The move comes as Anthropic’s valuation has ballooned in secondary markets, with estimates nearing $1 trillion.

What Anthropic is actually saying

The company’s position is blunt: if you bought Anthropic stock through a channel the Board didn’t approve, you don’t own Anthropic stock. You own a receipt from someone who took your money.

Anthropic specifically called out several platforms it considers unauthorized traders, including Open Door Partners and Unicorns Exchange. The company also flagged Special Purpose Vehicles, tokenized securities, and direct public sales as prohibited methods of transferring shares without Board sign-off.

SPVs are pooled investment structures that let multiple smaller investors collectively buy a stake in a private company. Tokenized securities represent ownership claims minted on a blockchain. Both sound sophisticated. Neither matters if the underlying transfer was never approved.

The company urged investors to watch for red flags: unsolicited contacts, claims of exclusive access to shares, and high-pressure sales tactics.

The pre-IPO scam problem is getting worse

Pre-IPO fraud schemes leveraging crypto channels have increased 40% year-on-year, according to SEC data. The playbook is predictable: scammers identify a hot private company, create convincing-looking investment vehicles, and sell “shares” to retail investors who have no way to verify the legitimacy of the offering.

Tokenization has made this easier to pull off. Minting a token that claims to represent equity in a private company requires approximately zero cooperation from that company.

Anthropic, which builds the Claude family of AI models, has raised billions in venture funding and sits near the top of the generative AI hierarchy alongside OpenAI. Founded in 2021 by former OpenAI researchers, the company attracted over $18 billion in funding from major investors like Amazon and Google, with its valuation climbing from $4 billion in 2023 to projections exceeding $1 trillion by early 2026.

Why crypto investors should pay attention

Anthropic’s stance is a reminder that the company issuing the stock gets to decide whether a transfer is valid. A token on Ethereum doesn’t override a transfer restriction in a shareholders’ agreement.
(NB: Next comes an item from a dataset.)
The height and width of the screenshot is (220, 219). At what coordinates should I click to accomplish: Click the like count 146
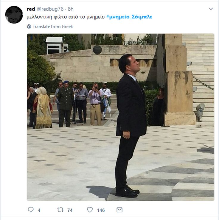(101, 210)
Legitimate tokenized securities platforms work with issuing companies to ensure compliance. The unauthorized versions skip that step entirely, which is what makes them unauthorized. Investors who purchase through these channels face a specific risk: the company may simply refuse to recognize their ownership, ever.

The 40% year-on-year increase in pre-IPO fraud via crypto channels also gives regulators fresh ammunition. The SEC has been increasingly vocal about treating tokenized securities as securities.

Investors eyeing any pre-IPO opportunity should verify directly with the issuing company that a proposed transfer will be recognized. If the seller can’t provide evidence of Board approval, the investment is functionally worthless regardless of what shows up in your wallet or brokerage account.